Une erreur au volant d'une Ferrari la transforme en épave dans le tunnel de Monaco

Publié le 4 mars 2026 à 18:30
ferrari 296 gtb

Dimanche, une Ferrari 296 GTB à 400 000 € a terminé disloquée dans le tunnel Louis-II de Monaco, avec une mère et sa fille à bord. Derrière ce crash spectaculaire, les enquêteurs s’interrogent sur la vitesse et sur cette portion déjà marquée par une série noire.

Dans le tunnel Louis-II à Monaco, une promenade en famille s’est terminée par un fracas de carbone et de métal. Dimanche 1er mars 2026, vers 15 heures, une Ferrari 296 GTB estimée à près de 400 000 € a fini encastrée dans une rambarde, roue arrachée, dans cette portion emblématique du circuit du Grand Prix selon Nice-Matin. Un accident spectaculaire qui rappelle la fragilité de ces supercars en milieu urbain.

La conductrice, propriétaire du coupé hybride, circulait avec sa fille mineure lorsque le véhicule est devenu incontrôlable après un freinage brutal. Toutes deux ont été transportées à l’hôpital pour des examens de contrôle, leurs blessures étant décrites comme légères. Cet accident de Ferrari dans le tunnel de Monaco renforce pourtant un sentiment de déjà-vu chez les riverains, tant cette portion souterraine accumule les drames récents.

Accident de la Ferrari 296 GTB dans le tunnel Louis-II : ce que l’on sait

Selon les premiers éléments, la Ferrari 296 GTB roulait en direction du port Hercule lorsqu’un freinage appuyé, au cœur du tunnel Louis-II, a provoqué une violente dérobade de l’arrière. La supercar a violemment percuté la barrière latérale ; sous le choc, la roue arrière droite s’est détachée et des morceaux de carrosserie ont été projetés sur la chaussée. Les images, très partagées sur les réseaux sociaux, montrent un bolide presque méconnaissable.

Ce modèle de berlinette hybride rechargeable affiche pourtant une avalanche de chiffres impressionnants : environ 830 ch, plus de 330 km/h en pointe et un 0 à 100 km/h avalé en 2,9 secondes. Dans un tunnel urbain limité à la vitesse de ville, la moindre erreur de trajectoire ou de dosage de frein peut transformer ce concentré de technologie en épave en quelques mètres seulement.

Vitesse excessive et enquête en Principauté de Monaco

Les policiers monégasques ont rapidement dépisté l’automobiliste : aucun signe d’alcool ni de stupéfiants n’a été relevé. Les enquêteurs privilégient pour l’instant l’hypothèse d’une vitesse excessive, une procédure pour "blessures involontaires" ayant été ouverte. Les enregistrements de la vidéosurveillance, renforcée en 2024 par l’installation de neuf caméras supplémentaires dans le tunnel Louis-II, doivent permettre de reconstituer précisément la trajectoire et la vitesse du véhicule avant l’impact.

Dans ce type d’environnement fermé, l’adhérence de la route peut changer vite avec la lumière, l’humidité ou les dépôts d’huile.
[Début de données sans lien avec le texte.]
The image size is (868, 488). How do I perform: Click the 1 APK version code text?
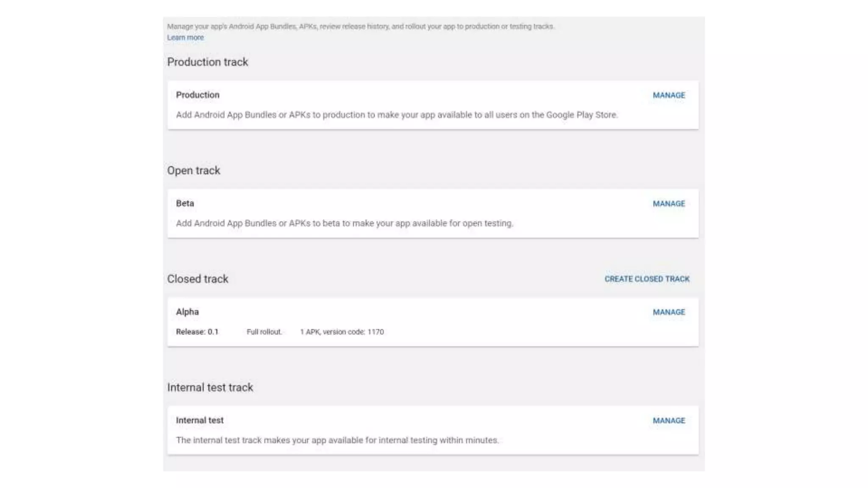[x=342, y=332]
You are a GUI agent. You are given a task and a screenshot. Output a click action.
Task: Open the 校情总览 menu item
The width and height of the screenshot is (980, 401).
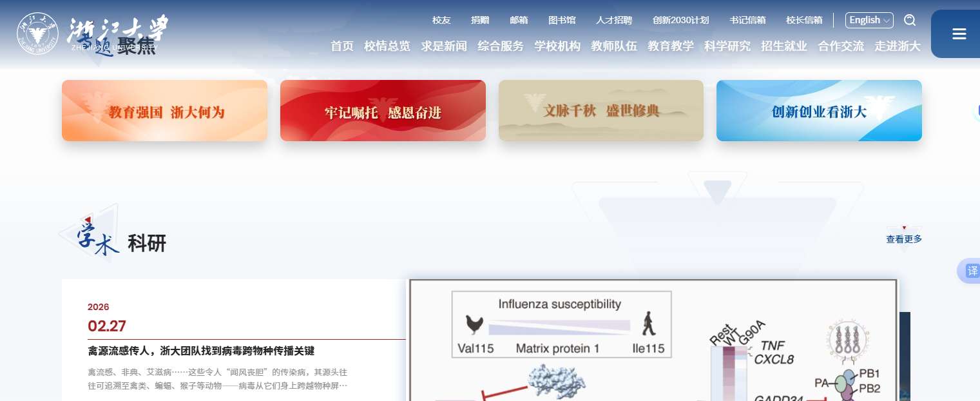(387, 46)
Sur une voiture de 830 ch capable de passer de 0 à 100 km/h en 2,9 secondes, un freinage trop brutal déplace violemment le poids vers l’avant et peut entraîner un tête-à-queue, même si l’ABS et l’ESP tentent de rattraper la trajectoire.

Tunnel Louis-II, supercars et série noire d’accidents

Le tunnel Louis-II est l’un des passages les plus célèbres du circuit du Grand Prix de Monaco. Les murs rapprochés, l’écho des moteurs et la courbe en sortie séduisent les conducteurs de supercars, nombreux dans la Principauté, mais les dernières années en font une vraie zone accidentogène. Au printemps 2023, trois personnes y ont perdu la vie dans un choc à 156 km/h avec un conducteur alcoolisé et sous cocaïne ; à l’automne 2024, une Ferrari a percuté un taxi, broyant la rotule du chauffeur et entraînant 63 jours d’incapacité totale de travail, avant d’autres sorties de route moins graves.